Development of ion implantation

The control of surface properties is of paramount importance for a wide range of materials applications, and craftsmen and technologists of all scientific disciplines have battled with problems of corrosion, surface hardness, friction and electrical and optical behaviour for many hundreds of years. Even for the simplest of articles, whether they be knives, bottles or non-stick frying pans, the manufacture of materials which have the desired surface properties is often incompatible with bulk performance, and so there is an emphasis on finding ways to modify surface layers. Processes such as thermal quenching prove effective for hardening steel and glass bottles but lack the finesse which is required for more sophisticated technology. Instead, these use more controllable treatments, including the deposition of surface coatings or diffusion of impurities into the surface layer and, of course, ion implantation.

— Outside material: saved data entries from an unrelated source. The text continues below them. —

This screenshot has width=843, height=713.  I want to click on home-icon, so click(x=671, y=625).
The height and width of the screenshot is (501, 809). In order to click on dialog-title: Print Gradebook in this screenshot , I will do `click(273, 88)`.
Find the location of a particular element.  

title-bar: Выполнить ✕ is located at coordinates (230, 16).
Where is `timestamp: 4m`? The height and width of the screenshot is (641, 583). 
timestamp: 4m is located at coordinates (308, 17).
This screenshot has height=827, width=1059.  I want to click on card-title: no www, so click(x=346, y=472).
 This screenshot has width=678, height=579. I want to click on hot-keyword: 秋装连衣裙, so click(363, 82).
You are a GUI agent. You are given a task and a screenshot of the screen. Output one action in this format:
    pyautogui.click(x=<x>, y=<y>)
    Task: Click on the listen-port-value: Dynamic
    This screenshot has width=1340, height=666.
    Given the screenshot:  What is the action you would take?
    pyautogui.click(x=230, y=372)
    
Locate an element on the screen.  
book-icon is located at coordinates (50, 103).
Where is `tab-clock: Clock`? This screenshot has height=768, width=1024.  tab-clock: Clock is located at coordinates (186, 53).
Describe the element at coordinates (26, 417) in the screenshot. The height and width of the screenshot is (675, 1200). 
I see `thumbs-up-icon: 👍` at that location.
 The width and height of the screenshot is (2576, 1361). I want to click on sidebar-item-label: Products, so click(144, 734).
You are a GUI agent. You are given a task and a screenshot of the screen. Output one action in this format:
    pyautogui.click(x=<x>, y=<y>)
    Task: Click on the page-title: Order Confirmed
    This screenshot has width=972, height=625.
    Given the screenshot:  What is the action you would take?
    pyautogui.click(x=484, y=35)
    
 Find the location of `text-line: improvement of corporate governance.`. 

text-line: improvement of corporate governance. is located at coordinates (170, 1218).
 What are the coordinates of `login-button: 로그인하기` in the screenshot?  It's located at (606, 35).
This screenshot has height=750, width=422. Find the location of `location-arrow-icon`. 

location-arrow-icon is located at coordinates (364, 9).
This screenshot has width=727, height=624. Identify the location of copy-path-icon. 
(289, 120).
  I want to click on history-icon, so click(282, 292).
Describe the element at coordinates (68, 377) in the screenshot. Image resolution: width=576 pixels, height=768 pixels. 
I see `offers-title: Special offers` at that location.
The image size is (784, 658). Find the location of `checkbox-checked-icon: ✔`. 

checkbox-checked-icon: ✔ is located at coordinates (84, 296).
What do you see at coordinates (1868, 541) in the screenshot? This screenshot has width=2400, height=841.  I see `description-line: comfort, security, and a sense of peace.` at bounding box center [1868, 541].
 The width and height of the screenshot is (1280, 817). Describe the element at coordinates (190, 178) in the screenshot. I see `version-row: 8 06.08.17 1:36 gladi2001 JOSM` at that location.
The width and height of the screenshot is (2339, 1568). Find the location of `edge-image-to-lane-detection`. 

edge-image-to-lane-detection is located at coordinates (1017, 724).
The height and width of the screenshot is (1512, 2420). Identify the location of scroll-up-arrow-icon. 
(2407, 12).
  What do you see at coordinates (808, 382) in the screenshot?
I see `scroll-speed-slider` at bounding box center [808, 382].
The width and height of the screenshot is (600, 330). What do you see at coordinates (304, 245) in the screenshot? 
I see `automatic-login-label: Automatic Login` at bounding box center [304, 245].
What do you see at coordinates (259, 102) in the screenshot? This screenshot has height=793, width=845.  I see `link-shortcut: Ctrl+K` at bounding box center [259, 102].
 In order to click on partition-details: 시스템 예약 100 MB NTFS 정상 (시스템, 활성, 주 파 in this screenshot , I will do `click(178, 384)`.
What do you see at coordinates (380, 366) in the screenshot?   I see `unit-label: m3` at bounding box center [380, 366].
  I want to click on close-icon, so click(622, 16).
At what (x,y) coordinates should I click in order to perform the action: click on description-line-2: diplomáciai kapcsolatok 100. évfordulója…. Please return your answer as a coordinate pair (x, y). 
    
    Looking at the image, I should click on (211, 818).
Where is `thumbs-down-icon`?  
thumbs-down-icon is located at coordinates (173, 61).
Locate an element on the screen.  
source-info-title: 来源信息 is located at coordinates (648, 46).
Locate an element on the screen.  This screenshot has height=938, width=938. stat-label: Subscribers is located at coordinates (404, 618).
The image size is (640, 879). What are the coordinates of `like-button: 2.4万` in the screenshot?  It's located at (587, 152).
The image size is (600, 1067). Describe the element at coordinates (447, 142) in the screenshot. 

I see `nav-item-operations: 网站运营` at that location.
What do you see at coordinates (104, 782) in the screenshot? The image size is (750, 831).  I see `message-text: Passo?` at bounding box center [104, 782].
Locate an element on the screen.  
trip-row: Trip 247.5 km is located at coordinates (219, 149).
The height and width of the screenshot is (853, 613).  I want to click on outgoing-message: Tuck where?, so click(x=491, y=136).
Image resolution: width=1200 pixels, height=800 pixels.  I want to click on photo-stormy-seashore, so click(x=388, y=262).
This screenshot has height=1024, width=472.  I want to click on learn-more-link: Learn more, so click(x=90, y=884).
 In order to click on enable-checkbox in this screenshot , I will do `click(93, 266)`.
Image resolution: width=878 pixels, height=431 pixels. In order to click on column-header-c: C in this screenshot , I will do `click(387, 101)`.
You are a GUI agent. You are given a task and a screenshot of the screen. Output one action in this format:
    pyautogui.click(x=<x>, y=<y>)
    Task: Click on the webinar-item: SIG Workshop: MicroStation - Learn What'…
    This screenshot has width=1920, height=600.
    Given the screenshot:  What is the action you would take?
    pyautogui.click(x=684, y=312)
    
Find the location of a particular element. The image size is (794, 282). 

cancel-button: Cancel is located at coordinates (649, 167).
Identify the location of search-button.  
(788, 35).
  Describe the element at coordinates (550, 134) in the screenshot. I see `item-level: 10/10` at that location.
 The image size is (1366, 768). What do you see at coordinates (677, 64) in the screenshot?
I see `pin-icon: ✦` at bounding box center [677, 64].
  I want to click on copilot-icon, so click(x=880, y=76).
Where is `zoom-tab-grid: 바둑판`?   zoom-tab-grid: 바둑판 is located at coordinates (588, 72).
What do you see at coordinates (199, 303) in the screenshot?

Historically, ion implantation has generally been the last of the treatments to receive widespread acceptance. The reason for this is that, compared with coating and diffusion treatments, it appeared to require more complex and expensive equipment which was not readily available. Figure 1.1 indicates that implantation systems may come in several levels of complexity. There are those similar to sophisticated laboratory research machines, which have ion sources, pre-acceleration, mass analysis followed by additional acceleration and then the target region. Commercial applications with requirements of uniformity and a large sample throughput may result in sample handling and beam sweeping equipment as complex and expensive as the accelerator.